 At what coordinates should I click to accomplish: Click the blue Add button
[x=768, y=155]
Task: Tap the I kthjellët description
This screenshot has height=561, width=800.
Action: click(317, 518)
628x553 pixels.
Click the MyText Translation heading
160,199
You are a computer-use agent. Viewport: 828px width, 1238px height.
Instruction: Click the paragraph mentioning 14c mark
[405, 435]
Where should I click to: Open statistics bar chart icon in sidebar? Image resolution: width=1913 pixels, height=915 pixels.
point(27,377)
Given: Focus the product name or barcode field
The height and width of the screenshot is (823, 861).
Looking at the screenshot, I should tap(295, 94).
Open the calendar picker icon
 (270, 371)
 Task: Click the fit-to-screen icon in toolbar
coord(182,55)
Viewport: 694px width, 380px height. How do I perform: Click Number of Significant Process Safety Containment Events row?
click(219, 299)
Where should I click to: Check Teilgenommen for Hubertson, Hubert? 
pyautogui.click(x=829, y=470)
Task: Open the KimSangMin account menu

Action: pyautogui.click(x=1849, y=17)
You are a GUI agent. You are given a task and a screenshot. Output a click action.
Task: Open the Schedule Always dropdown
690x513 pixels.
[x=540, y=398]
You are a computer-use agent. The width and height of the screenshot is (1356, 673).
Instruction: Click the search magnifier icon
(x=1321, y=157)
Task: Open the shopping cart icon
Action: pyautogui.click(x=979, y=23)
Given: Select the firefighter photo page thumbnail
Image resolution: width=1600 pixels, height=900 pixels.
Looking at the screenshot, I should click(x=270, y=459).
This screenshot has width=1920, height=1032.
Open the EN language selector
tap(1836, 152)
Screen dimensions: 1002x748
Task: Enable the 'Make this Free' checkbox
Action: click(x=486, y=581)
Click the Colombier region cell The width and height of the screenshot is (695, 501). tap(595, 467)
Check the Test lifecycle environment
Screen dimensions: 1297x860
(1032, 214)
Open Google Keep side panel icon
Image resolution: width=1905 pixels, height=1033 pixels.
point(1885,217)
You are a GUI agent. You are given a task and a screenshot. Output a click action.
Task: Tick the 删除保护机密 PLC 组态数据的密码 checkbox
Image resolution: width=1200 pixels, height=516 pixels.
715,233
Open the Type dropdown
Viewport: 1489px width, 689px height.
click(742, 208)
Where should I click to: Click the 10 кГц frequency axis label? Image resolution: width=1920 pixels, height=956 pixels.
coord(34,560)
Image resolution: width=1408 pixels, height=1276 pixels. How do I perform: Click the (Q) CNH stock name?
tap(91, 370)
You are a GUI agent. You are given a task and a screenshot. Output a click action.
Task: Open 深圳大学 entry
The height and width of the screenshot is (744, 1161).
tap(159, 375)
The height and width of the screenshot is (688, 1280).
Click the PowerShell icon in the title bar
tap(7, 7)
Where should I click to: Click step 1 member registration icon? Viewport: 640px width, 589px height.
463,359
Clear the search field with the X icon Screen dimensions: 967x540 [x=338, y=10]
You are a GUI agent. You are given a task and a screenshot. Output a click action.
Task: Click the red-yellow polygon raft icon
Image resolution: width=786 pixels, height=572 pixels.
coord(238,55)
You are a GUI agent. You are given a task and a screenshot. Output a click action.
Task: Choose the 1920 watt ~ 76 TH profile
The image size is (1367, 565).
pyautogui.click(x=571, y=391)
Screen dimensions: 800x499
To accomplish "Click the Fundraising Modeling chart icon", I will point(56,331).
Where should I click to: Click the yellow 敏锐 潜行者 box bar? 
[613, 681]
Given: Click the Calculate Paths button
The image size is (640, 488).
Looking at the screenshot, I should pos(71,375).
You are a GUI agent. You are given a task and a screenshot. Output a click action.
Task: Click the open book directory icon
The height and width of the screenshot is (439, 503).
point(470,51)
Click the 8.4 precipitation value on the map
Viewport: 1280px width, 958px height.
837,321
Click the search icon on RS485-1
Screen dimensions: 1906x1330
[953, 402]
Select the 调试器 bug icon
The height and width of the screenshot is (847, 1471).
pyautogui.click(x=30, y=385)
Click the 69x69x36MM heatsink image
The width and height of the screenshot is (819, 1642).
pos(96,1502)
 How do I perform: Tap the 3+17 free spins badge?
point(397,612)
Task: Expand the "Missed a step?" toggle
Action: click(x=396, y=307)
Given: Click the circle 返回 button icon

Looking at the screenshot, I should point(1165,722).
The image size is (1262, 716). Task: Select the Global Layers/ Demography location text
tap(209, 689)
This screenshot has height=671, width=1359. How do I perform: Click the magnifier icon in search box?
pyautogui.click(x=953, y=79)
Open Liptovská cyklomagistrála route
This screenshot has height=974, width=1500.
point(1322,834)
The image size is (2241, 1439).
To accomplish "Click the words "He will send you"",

WHAT YOU SHOULD DO: Give the number of lines above containing the word "computer", with no other text.

TASK SOLUTION: 2